__Task to complete__: Starting at the top of the entries below, set down each line exactly as written, and stop after the line containing "Task: Select the 淨額 amount $3,109.29 USD".

__Record excerpts__:
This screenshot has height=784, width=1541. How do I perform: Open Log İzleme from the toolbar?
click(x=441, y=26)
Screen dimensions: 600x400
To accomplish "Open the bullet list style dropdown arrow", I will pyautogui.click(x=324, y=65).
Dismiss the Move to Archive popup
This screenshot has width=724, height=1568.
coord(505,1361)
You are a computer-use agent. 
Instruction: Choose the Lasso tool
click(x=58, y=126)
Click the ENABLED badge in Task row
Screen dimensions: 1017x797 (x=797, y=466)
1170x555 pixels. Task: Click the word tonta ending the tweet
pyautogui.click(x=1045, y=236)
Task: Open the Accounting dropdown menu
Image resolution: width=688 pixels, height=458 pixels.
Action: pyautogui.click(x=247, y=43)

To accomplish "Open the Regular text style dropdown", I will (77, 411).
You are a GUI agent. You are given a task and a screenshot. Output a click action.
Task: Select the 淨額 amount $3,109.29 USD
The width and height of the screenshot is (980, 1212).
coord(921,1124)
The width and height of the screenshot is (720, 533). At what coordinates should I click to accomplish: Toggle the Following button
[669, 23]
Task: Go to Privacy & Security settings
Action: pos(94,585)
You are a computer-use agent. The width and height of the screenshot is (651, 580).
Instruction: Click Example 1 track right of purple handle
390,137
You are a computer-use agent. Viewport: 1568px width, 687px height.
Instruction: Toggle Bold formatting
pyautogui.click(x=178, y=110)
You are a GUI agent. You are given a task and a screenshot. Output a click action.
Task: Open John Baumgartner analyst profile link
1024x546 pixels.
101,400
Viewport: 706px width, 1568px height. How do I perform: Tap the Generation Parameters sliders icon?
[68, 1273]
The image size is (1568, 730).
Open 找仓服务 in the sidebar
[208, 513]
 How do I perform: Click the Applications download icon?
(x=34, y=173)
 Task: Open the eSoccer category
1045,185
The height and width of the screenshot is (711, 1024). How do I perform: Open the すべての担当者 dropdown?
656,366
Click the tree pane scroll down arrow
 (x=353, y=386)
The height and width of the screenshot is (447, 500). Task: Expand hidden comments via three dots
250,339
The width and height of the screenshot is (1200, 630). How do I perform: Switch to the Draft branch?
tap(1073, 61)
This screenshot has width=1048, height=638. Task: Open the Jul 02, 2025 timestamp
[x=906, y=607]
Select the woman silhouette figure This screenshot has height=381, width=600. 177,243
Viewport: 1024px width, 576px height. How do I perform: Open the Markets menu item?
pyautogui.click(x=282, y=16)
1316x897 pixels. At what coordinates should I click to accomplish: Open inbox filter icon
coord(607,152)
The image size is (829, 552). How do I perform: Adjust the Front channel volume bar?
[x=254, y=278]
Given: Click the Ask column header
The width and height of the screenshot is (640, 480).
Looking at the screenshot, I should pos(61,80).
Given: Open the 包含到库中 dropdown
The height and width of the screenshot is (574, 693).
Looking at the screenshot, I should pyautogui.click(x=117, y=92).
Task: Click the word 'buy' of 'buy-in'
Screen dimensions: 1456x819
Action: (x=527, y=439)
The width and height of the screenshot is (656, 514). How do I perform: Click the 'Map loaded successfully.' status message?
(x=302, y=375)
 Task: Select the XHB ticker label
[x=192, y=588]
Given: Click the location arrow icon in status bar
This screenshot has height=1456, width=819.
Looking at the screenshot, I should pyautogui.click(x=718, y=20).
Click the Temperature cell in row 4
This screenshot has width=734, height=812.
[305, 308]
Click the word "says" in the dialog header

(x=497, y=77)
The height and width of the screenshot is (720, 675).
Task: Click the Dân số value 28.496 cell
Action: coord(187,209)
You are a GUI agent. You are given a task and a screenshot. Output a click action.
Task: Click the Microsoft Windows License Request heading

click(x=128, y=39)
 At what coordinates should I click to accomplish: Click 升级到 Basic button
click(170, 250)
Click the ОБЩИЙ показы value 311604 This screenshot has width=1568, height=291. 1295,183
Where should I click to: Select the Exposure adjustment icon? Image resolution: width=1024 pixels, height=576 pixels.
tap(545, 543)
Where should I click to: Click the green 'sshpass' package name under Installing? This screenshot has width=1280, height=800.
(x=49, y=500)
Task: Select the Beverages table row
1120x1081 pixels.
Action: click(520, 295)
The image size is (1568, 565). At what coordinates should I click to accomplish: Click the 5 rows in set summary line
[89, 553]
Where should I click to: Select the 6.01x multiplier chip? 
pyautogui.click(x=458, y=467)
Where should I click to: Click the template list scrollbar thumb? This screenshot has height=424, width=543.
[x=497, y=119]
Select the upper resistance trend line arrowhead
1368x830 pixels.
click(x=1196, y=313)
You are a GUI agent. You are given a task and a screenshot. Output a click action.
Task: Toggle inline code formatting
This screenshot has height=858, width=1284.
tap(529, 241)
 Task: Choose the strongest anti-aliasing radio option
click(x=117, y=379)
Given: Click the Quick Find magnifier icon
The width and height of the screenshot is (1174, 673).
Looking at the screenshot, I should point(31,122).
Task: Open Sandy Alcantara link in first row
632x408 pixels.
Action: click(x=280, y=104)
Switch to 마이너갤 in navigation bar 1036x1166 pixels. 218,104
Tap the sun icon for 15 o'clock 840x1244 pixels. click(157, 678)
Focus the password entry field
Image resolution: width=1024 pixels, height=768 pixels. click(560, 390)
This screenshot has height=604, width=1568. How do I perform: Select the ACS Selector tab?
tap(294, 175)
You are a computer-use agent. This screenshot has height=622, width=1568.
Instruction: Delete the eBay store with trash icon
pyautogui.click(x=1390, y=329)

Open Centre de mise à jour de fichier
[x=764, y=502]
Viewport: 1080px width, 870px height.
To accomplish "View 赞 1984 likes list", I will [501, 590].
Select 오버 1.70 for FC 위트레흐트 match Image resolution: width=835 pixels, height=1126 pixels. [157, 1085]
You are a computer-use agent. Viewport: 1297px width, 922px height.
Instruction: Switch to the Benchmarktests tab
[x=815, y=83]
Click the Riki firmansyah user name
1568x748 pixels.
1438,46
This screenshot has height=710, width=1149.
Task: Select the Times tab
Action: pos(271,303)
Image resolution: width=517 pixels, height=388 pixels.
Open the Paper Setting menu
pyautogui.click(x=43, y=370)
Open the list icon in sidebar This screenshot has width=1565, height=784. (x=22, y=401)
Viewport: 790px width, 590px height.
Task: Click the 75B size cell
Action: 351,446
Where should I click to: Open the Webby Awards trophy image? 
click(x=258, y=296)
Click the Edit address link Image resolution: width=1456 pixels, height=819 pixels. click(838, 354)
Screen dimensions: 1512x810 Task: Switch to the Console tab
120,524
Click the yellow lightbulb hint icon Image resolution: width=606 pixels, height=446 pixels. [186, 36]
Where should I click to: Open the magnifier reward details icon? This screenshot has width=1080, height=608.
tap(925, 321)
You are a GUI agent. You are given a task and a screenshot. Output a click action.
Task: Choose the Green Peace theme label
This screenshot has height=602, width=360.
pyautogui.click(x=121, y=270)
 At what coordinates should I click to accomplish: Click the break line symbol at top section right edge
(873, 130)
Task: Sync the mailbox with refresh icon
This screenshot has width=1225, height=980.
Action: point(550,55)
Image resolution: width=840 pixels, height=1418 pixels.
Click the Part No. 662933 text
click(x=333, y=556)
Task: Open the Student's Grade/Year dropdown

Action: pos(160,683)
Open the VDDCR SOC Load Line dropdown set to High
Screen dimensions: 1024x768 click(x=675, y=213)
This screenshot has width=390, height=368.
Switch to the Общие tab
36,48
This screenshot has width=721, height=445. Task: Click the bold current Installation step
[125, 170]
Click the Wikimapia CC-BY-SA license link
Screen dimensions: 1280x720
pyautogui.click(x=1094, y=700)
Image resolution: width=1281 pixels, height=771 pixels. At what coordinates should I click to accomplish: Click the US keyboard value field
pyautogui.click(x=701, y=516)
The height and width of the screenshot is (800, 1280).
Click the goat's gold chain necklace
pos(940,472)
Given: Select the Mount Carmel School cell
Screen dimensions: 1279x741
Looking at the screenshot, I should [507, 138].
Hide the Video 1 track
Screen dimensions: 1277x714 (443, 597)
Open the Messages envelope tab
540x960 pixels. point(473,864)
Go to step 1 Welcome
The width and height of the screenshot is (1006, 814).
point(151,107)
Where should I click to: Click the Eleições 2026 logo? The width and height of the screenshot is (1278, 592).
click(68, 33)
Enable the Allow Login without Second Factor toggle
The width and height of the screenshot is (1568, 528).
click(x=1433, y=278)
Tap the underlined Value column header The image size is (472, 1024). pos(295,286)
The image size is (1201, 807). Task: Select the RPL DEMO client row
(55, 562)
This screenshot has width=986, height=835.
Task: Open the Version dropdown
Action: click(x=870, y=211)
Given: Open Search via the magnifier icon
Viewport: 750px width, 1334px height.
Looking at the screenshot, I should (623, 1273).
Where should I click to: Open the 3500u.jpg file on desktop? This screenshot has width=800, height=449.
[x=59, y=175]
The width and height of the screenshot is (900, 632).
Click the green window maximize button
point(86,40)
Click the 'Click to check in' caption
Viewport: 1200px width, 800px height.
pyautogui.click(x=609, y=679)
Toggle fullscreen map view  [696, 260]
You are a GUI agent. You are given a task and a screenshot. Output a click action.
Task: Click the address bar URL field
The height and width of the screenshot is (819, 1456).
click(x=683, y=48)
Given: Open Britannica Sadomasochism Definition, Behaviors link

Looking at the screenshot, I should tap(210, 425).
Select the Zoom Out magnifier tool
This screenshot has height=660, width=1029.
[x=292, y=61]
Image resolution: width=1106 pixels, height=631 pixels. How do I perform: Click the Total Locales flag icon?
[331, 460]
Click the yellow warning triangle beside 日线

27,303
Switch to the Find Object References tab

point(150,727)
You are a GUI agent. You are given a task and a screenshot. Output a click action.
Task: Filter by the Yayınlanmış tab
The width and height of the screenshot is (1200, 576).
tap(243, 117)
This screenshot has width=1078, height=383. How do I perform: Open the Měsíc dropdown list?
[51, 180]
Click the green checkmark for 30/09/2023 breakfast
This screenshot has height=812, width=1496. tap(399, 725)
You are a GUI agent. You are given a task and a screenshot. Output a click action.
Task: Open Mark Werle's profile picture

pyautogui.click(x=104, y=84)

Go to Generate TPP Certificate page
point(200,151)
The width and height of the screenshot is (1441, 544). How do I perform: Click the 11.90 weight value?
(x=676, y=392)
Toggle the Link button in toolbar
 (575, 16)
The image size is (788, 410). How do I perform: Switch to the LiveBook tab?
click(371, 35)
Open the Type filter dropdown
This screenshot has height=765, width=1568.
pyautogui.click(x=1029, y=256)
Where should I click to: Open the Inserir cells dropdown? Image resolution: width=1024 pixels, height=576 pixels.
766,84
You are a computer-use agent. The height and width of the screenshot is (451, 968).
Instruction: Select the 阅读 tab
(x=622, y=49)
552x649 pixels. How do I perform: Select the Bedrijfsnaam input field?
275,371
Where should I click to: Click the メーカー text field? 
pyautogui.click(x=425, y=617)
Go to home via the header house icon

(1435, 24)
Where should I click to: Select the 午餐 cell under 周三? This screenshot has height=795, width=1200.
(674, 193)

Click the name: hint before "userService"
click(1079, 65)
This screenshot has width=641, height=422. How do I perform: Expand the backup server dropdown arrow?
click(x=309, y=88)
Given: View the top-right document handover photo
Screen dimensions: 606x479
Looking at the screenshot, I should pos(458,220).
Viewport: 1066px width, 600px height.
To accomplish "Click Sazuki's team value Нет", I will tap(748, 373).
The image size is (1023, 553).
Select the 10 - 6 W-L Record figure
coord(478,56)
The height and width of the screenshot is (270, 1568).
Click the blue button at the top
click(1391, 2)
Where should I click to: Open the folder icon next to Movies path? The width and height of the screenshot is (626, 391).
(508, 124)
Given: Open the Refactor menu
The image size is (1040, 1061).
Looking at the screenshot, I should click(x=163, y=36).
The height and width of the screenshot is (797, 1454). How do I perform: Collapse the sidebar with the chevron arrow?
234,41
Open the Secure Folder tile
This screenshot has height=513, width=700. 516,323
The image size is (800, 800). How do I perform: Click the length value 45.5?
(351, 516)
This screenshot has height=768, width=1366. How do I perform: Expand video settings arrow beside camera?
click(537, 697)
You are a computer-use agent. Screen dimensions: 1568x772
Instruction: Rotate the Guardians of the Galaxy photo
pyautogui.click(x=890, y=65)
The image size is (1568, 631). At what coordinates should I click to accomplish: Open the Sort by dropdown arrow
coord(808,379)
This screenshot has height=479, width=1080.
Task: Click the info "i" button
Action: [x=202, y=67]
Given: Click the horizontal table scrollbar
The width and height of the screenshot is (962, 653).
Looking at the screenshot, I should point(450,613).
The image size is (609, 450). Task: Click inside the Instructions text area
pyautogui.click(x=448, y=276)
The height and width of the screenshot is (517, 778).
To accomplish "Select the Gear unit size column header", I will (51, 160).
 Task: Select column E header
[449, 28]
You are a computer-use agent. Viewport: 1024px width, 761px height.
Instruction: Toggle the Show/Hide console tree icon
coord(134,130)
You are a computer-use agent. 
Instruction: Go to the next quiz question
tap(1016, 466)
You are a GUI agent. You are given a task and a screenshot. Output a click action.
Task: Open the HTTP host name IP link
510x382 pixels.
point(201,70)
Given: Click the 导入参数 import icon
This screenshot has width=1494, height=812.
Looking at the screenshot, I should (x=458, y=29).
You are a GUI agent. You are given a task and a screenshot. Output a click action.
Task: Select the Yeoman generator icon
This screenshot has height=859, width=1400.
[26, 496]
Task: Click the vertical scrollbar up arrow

__Output below__:
This screenshot has height=784, width=1541. How do I perform: Open Log İzleme from the toolbar?
click(x=441, y=26)
Screen dimensions: 600x400
To accomplish "Open the bullet list style dropdown arrow", I will pyautogui.click(x=324, y=65).
Dismiss the Move to Archive popup
This screenshot has width=724, height=1568.
coord(505,1361)
You are a computer-use agent. 
Instruction: Choose the Lasso tool
click(x=58, y=126)
Click the ENABLED badge in Task row
Screen dimensions: 1017x797 (x=797, y=466)
1170x555 pixels. Task: Click the word tonta ending the tweet
pyautogui.click(x=1045, y=236)
Task: Open the Accounting dropdown menu
Image resolution: width=688 pixels, height=458 pixels.
Action: pyautogui.click(x=247, y=43)

To accomplish "Open the Regular text style dropdown", I will (77, 411).
You are a GUI agent. You are given a task and a screenshot. Output a click action.
Task: Select the 淨額 amount $3,109.29 USD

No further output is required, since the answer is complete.